La creación escénica de ‘HAY UNA ROCA QUE AFLORA’ es resultado de un trabajo interdisciplinario, en el que participan profesionales con diferentes especialidades. La dirección está a cargo de Carolina Cifras, mientras que Constanza Urresty ha colaborado como asesora geológica, aportando su visión sobre los procesos que generan el entorno natural de la región. Asimismo, el elenco cuenta con las talentosas interpretaciones de Laura Corona y Lucía P. Vivas, quienes dan vida a esta propuesta artística que busca resaltar la belleza y la complejidad del territorio que habitan.

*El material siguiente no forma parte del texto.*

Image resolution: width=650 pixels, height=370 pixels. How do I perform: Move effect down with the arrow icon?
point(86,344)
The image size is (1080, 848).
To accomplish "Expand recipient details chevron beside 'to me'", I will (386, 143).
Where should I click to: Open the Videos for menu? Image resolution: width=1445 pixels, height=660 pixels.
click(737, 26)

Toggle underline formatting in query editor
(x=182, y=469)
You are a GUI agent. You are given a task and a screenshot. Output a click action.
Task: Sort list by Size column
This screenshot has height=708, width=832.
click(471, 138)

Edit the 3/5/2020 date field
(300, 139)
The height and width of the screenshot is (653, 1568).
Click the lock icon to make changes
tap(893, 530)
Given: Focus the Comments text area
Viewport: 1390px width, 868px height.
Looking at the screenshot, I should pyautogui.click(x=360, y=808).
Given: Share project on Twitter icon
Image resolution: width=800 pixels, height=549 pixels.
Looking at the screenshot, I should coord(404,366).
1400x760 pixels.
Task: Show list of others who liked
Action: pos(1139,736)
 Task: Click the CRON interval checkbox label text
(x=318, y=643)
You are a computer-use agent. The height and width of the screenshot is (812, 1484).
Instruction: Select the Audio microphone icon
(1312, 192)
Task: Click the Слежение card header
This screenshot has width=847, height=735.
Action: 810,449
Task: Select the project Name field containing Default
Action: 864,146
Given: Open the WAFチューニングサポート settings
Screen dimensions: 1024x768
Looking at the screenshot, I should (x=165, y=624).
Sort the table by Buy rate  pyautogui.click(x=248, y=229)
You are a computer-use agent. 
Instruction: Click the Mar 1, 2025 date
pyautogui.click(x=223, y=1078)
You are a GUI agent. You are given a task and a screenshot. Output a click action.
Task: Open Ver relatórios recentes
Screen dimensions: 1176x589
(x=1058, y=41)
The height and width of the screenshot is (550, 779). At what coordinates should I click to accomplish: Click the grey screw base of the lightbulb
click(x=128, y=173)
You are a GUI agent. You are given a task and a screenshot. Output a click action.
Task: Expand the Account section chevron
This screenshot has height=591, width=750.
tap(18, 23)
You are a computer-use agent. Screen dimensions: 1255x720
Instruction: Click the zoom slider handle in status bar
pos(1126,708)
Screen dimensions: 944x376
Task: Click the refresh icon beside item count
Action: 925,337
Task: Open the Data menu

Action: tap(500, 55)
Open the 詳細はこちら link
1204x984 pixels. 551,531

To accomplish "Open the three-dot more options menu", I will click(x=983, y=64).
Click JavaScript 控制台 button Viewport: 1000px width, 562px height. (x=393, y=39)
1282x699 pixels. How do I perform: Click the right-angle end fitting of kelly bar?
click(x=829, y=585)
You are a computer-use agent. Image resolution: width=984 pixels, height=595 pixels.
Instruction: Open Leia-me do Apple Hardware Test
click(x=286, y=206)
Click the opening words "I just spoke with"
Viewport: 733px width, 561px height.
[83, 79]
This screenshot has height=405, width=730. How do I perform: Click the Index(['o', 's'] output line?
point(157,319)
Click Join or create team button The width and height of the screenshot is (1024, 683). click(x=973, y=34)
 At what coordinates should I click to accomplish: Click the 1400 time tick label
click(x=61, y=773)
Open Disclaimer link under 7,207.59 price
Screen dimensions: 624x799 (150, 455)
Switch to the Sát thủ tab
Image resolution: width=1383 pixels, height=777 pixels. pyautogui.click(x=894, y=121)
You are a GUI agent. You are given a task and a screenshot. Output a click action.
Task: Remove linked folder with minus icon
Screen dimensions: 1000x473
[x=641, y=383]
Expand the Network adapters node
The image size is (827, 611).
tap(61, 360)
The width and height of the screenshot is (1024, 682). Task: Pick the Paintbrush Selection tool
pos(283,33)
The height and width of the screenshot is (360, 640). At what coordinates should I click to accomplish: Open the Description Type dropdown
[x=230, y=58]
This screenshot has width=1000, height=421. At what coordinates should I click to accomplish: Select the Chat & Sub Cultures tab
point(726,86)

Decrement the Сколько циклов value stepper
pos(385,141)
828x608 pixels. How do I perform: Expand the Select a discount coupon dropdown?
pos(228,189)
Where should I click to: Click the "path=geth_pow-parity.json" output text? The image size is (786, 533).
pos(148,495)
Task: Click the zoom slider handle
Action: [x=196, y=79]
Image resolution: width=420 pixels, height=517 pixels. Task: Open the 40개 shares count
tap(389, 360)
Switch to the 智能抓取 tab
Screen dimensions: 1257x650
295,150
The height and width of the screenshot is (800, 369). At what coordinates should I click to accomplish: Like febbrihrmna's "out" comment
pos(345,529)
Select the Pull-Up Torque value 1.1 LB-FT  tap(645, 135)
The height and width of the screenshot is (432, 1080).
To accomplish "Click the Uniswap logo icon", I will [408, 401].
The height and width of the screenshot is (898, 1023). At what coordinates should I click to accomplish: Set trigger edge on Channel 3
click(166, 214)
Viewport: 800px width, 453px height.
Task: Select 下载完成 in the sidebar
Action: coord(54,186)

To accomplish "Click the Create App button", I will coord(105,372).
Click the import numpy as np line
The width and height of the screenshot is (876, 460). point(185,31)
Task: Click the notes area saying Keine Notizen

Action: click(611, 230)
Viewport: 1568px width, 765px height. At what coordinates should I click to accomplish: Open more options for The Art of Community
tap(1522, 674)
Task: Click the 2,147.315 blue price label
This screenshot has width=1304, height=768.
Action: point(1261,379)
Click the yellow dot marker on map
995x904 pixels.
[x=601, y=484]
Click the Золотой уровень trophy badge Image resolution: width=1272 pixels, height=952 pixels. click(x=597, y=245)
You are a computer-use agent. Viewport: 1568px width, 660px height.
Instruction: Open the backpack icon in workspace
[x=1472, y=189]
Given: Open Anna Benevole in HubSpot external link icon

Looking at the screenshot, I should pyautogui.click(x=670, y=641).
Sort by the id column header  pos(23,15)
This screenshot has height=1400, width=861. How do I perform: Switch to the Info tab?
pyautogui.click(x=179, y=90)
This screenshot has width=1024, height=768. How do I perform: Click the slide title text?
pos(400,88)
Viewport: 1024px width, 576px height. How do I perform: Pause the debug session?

La asesora geológica Constanza Urresty ha compartido sus impresiones sobre el proceso creativo, enfatizando la importancia de conectar con el entorno a través de las experiencias sensoriales y no solo desde un enfoque racional. Urresty ha expresado que su colaboración consistió en diálogos y reflexiones grupales, además de recorridos por los cerros, donde pudieron explorar la flora y fauna del lugar. Este enfoque busca enriquecer la percepción del público sobre el territorio, promoviendo un vínculo más íntimo con la naturaleza a través del arte.
Laura Corona y Lucía P. Vivas, intérpretes de la obra, han destacado cómo el proceso creativo les ha permitido no solo fortalecer sus lazos como colegas, sino también redescubrir y resignificar danzas ancestrales en un contexto contemporáneo. Las caminatas por los cerros y el dialogo constante entre ellas han facilitado una exploración profunda que trasciende la técnica, invitando a la audiencia a unirse a su viaje emocional y físico a través de la danza. Ambas coinciden en que la experiencia compartida ha sido un medio para reconectarse con sus raíces y con la esencia territorial.
El equipo de trabajo también contempla la labor de Marcela Landeros, encargada de comunicaciones, quien ve en este proyecto una oportunidad para acercar la danza a un público más diverso, intentando romper barreras que a menudo limitan el acceso a las artes escénicas. Las funciones de ‘HAY UNA ROCA QUE AFLORA’ no solo prometen ser un espectáculo visual y sensorial, sino que también aspiran a ser un puente que conecte diversas comunidades con la danza, celebrando la cultura a través de un proceso colaborativo y inclusivo que sirva de inspiración para futuras iniciativas artísticas en la región.